• _Sezione di testo_:

====

E’ sempre un piacere leggerti caro Luca e spero di vederti presto. Un saluto agli amici AIS
Sebbene una condizione di vita “particolarissima” mi costringa da un po’, e solo per un po’ ancora, a starmene qui seduto a contemplare l’arrivo di una nuova meravigliosa Vita, il leggerti smuove in me primordiali istinti di reazione. Una reazione passionale, guidata dal duplice amore che mi lega ai due distinti eppure uniti Mondi del Vino e del Viaggio.. Sapere che la tua anima, come la mia, ne fu stregata, rafforza in me la convinzione della ordinarietà della mia malattia. Mi piace fingerci come vele, smosse da venti ingovernabili, ma pur sempre saldate ad un albero maestro, un appiglio, che altro non è che la nostra passione di andare almeno un passo oltre il conosciuto..
P.S. Bellissima la tua poetica in forma di articolo.

====

• _Consegna A_:
Rispondi a queste domande sul commento:
(i) A chi viene mandato un saluto all'inizio del commento?
(ii) Quali sono i due Mondi legati al duplice amore di chi scrive?
(iii) Secondo il P.S., in che forma è la poetica di Luca?
• _Consegna B_:
Traduci in inglese questa frase del commento: "Sapere che la tua anima, come la mia, ne fu stregata, rafforza in me la convinzione della ordinarietà della mia malattia."
• _Consegna C_:
Riporta, per favore, la parte del commento che si apre con le parole contenenti "E’ sempre un" e si chiude con "oltre il conosciuto..".

====

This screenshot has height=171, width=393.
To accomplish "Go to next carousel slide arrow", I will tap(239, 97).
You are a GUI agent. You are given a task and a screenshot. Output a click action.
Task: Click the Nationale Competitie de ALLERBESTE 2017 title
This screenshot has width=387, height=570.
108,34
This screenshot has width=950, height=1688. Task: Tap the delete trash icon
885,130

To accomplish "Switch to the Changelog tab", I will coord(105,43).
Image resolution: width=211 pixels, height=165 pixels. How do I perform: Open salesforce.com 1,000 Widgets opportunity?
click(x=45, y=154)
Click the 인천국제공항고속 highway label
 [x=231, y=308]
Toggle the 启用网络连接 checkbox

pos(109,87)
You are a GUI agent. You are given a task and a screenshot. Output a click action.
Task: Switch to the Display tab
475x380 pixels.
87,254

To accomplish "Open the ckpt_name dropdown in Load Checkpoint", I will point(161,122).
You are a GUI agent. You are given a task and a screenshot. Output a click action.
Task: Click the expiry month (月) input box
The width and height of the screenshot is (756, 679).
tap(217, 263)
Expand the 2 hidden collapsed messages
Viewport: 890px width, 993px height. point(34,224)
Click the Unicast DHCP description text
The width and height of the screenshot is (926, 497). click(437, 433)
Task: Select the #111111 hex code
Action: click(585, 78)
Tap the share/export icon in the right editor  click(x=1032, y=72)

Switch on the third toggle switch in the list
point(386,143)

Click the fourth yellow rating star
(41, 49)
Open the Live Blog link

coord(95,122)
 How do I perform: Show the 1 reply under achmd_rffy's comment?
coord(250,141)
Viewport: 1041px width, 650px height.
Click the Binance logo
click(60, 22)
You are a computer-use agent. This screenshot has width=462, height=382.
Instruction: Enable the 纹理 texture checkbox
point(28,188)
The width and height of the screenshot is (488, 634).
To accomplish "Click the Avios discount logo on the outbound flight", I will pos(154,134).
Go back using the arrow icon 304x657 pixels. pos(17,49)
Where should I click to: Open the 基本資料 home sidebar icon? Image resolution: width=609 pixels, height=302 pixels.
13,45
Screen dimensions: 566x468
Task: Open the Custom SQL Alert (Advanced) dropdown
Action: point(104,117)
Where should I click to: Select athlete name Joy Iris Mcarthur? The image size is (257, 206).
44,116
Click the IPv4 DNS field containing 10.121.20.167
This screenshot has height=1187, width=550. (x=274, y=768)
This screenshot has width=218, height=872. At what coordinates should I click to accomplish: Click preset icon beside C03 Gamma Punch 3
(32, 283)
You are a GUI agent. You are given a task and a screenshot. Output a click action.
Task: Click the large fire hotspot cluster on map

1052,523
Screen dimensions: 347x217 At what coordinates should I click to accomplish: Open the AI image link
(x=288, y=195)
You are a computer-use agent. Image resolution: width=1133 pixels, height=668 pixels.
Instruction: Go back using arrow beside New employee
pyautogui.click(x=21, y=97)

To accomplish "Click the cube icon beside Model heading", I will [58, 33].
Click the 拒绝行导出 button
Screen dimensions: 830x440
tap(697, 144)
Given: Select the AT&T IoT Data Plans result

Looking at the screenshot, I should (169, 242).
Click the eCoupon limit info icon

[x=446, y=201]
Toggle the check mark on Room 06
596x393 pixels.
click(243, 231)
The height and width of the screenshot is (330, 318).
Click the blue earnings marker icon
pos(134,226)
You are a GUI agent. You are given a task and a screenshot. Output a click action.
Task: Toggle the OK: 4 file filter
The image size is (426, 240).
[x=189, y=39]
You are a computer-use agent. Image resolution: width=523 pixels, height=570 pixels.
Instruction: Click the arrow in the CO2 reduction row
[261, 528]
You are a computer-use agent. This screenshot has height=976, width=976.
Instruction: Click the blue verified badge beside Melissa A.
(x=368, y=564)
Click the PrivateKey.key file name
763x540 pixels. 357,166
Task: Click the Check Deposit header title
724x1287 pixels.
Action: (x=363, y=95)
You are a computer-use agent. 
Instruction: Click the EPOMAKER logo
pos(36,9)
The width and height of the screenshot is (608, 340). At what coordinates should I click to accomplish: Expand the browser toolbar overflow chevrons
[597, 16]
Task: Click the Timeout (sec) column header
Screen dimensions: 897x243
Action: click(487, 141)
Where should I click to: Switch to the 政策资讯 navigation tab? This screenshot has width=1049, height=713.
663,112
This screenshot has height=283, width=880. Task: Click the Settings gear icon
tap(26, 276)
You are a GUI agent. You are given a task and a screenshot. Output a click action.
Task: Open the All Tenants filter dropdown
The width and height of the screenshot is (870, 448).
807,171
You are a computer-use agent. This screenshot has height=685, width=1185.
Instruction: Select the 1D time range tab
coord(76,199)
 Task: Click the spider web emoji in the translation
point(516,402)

====

• _Soluzione svolta A_:
(i) Agli amici AIS.
(ii) Il Mondo del Vino e il Mondo del Viaggio.
(iii) In forma di articolo.

• _Soluzione svolta B_:
Knowing that your soul, like mine, was bewitched by them strengthens in me the conviction that my illness is an ordinary one.

• _Soluzione svolta C_:
E’ sempre un piacere leggerti caro Luca e spero di vederti presto. Un saluto agli amici AIS
Sebbene una condizione di vita “particolarissima” mi costringa da un po’, e solo per un po’ ancora, a starmene qui seduto a contemplare l’arrivo di una nuova meravigliosa Vita, il leggerti smuove in me primordiali istinti di reazione. Una reazione passionale, guidata dal duplice amore che mi lega ai due distinti eppure uniti Mondi del Vino e del Viaggio.. Sapere che la tua anima, come la mia, ne fu stregata, rafforza in me la convinzione della ordinarietà della mia malattia. Mi piace fingerci come vele, smosse da venti ingovernabili, ma pur sempre saldate ad un albero maestro, un appiglio, che altro non è che la nostra passione di andare almeno un passo oltre il conosciuto..